* Exercise *
Swap "Screen dimensions" for "Display size" everywhere it occurs in the items below, and reproduce all of them with nothing else changed.

Word and element location data:
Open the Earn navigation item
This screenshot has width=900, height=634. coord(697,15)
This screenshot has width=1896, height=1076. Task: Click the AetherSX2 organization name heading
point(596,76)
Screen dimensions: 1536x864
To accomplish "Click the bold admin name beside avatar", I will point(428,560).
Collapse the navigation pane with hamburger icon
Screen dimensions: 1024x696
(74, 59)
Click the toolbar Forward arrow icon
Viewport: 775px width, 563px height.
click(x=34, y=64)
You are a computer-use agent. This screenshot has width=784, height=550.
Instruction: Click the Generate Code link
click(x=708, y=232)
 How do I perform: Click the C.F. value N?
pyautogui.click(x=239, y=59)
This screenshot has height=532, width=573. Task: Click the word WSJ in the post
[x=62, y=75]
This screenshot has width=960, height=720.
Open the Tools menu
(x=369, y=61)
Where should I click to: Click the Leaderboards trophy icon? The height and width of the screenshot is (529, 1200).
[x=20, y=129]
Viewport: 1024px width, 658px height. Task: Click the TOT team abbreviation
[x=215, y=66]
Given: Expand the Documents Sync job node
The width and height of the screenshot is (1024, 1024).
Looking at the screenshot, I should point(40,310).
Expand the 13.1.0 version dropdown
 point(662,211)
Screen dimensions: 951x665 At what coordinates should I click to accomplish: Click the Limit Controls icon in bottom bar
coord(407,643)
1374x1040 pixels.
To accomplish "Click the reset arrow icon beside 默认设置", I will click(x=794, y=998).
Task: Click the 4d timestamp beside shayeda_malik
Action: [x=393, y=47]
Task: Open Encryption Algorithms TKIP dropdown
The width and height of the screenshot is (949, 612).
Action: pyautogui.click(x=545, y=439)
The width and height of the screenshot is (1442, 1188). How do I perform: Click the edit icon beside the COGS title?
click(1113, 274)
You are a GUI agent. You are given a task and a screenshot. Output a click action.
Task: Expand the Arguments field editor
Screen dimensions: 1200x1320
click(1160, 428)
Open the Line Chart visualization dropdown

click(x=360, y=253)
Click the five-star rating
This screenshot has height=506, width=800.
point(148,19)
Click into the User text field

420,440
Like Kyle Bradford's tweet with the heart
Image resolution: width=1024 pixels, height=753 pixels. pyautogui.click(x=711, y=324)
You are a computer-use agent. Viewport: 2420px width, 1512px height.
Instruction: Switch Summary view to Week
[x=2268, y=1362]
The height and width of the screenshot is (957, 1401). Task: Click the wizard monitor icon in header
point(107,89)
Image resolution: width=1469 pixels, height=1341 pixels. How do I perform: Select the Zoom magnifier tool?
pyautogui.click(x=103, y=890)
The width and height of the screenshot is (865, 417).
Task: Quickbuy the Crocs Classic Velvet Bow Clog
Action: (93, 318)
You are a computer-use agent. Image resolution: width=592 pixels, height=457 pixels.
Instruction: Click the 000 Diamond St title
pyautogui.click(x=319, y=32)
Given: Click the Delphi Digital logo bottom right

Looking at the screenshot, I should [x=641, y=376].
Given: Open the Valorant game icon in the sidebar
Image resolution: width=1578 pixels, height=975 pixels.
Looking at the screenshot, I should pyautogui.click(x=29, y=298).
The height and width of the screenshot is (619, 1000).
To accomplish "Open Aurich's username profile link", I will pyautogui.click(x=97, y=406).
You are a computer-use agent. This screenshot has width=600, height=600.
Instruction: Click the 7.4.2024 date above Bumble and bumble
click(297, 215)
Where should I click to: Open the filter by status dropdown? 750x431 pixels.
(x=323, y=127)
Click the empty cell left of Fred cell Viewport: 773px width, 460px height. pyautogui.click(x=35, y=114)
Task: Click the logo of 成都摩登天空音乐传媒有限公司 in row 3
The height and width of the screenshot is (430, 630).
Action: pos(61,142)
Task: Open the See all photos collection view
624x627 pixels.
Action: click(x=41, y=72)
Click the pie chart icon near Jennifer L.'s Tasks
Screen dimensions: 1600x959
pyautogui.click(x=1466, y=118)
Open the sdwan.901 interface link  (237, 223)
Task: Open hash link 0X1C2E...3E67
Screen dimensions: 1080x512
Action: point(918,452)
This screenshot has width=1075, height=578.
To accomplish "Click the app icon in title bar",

* The answer *
Open the Earn navigation item
This screenshot has width=900, height=634. coord(697,15)
This screenshot has width=1896, height=1076. Task: Click the AetherSX2 organization name heading
point(596,76)
Display size: 1536x864
To accomplish "Click the bold admin name beside avatar", I will point(428,560).
Collapse the navigation pane with hamburger icon
Display size: 1024x696
(74, 59)
Click the toolbar Forward arrow icon
Viewport: 775px width, 563px height.
click(x=34, y=64)
You are a computer-use agent. This screenshot has width=784, height=550.
Instruction: Click the Generate Code link
click(x=708, y=232)
 How do I perform: Click the C.F. value N?
pyautogui.click(x=239, y=59)
This screenshot has height=532, width=573. Task: Click the word WSJ in the post
[x=62, y=75]
This screenshot has width=960, height=720.
Open the Tools menu
(x=369, y=61)
Where should I click to: Click the Leaderboards trophy icon? The height and width of the screenshot is (529, 1200).
[x=20, y=129]
Viewport: 1024px width, 658px height. Task: Click the TOT team abbreviation
[x=215, y=66]
Given: Expand the Documents Sync job node
The width and height of the screenshot is (1024, 1024).
Looking at the screenshot, I should point(40,310).
Expand the 13.1.0 version dropdown
 point(662,211)
Display size: 951x665 At what coordinates should I click to accomplish: Click the Limit Controls icon in bottom bar
coord(407,643)
1374x1040 pixels.
To accomplish "Click the reset arrow icon beside 默认设置", I will click(x=794, y=998).
Task: Click the 4d timestamp beside shayeda_malik
Action: [x=393, y=47]
Task: Open Encryption Algorithms TKIP dropdown
The width and height of the screenshot is (949, 612).
Action: pyautogui.click(x=545, y=439)
The width and height of the screenshot is (1442, 1188). How do I perform: Click the edit icon beside the COGS title?
click(1113, 274)
You are a GUI agent. You are given a task and a screenshot. Output a click action.
Task: Expand the Arguments field editor
Display size: 1200x1320
click(1160, 428)
Open the Line Chart visualization dropdown

click(x=360, y=253)
Click the five-star rating
This screenshot has height=506, width=800.
point(148,19)
Click into the User text field

420,440
Like Kyle Bradford's tweet with the heart
Image resolution: width=1024 pixels, height=753 pixels. pyautogui.click(x=711, y=324)
You are a computer-use agent. Viewport: 2420px width, 1512px height.
Instruction: Switch Summary view to Week
[x=2268, y=1362]
The height and width of the screenshot is (957, 1401). Task: Click the wizard monitor icon in header
point(107,89)
Image resolution: width=1469 pixels, height=1341 pixels. How do I perform: Select the Zoom magnifier tool?
pyautogui.click(x=103, y=890)
The width and height of the screenshot is (865, 417).
Task: Quickbuy the Crocs Classic Velvet Bow Clog
Action: (93, 318)
You are a computer-use agent. Image resolution: width=592 pixels, height=457 pixels.
Instruction: Click the 000 Diamond St title
pyautogui.click(x=319, y=32)
Given: Click the Delphi Digital logo bottom right

Looking at the screenshot, I should [x=641, y=376].
Given: Open the Valorant game icon in the sidebar
Image resolution: width=1578 pixels, height=975 pixels.
Looking at the screenshot, I should pyautogui.click(x=29, y=298).
The height and width of the screenshot is (619, 1000).
To accomplish "Open Aurich's username profile link", I will pyautogui.click(x=97, y=406).
You are a computer-use agent. This screenshot has width=600, height=600.
Instruction: Click the 7.4.2024 date above Bumble and bumble
click(297, 215)
Where should I click to: Open the filter by status dropdown? 750x431 pixels.
(x=323, y=127)
Click the empty cell left of Fred cell Viewport: 773px width, 460px height. pyautogui.click(x=35, y=114)
Task: Click the logo of 成都摩登天空音乐传媒有限公司 in row 3
The height and width of the screenshot is (430, 630).
Action: pos(61,142)
Task: Open the See all photos collection view
624x627 pixels.
Action: click(x=41, y=72)
Click the pie chart icon near Jennifer L.'s Tasks
Display size: 1600x959
pyautogui.click(x=1466, y=118)
Open the sdwan.901 interface link  (237, 223)
Task: Open hash link 0X1C2E...3E67
Display size: 1080x512
Action: point(918,452)
This screenshot has width=1075, height=578.
To accomplish "Click the app icon in title bar",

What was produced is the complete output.